Foi preso na manhã desta terça-feira (12), o homem de 29 anos, acusado de ter matado a tiros um casal na noite do último sábado (9), em Birigui (SP). Segundo a polícia, ele se apresentou na delegacia acompanhado de um advogado e alegou legítima defesa.
O delegado Eduardo Lima de Paula, responsável pela investigação, havia representado pela prisão temporária do investigado, que foi concedida pela 2ª Vara Criminal. Em depoimento, o acusado confirmou que o desentendimento com a vizinha se deu por ele ter chegado em casa com o som do carro ligado em volume alto.
Ele alegou que após chegar com o veículo Mirlene Gonçalves teria invadido o quintal da casa dele e passado a ofendê-lo e fazer ameaças de morte. A vítima teria voltado para a casa dela e por acreditar que ela teria ido buscar uma arma de fogo, decidiu armar-se com uma carabina para se defender de possível agressão.
Entretanto, o acusado alegou não se recordar da dinâmica exata dos fatos, pois tudo teria ocorrido muito rápido. Por isso, não soube precisar quantos disparos efetuou. Ele afirmou que não teve a intenção de matar a vítima e disse estar arrependido.
Arma
Sobre a arma de fogo usada no crime, que não foi apresentada à polícia, ele disse que estava de posse dela havia cerca de um ano, quando a adquiriu de um desconhecido, em troca de um aparelho de som.
Ele confirmou que não possui registro da arma e disse que a jogou em um rio, versão que não convenceu a polícia.
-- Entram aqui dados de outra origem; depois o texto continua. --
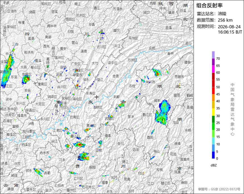This screenshot has width=244, height=194.
Task: Click the 审图号 GS京 (2022) 0372号 text
Action: pyautogui.click(x=219, y=189)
Após ser ouvido, o acusado seria encaminhado para a cadeia de Penápolis, onde deve permanecer pelo menos pelos 30 dias da prisão temporária.
Investigação
Apesar da prisão, a polícia dará sequência à investigação para reunir o restante das provas e aguardar a emissão dos laudos periciais e dos exames necroscópicos para que seja realizada a reconstituição dos crimes.
Inicialmente o investigado foi indiciado por duplo homicídio duplamente qualificado pelo motivo fútil e meio que impossibilitou as defesas das vítimas.